Stored data:
=-=-=
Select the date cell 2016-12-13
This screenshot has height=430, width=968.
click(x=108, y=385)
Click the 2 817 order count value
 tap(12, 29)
=-=-=
What the task asks:
Line by line, copy the data above exactly as it reads.

Written response:
Select the date cell 2016-12-13
This screenshot has height=430, width=968.
click(x=108, y=385)
Click the 2 817 order count value
 tap(12, 29)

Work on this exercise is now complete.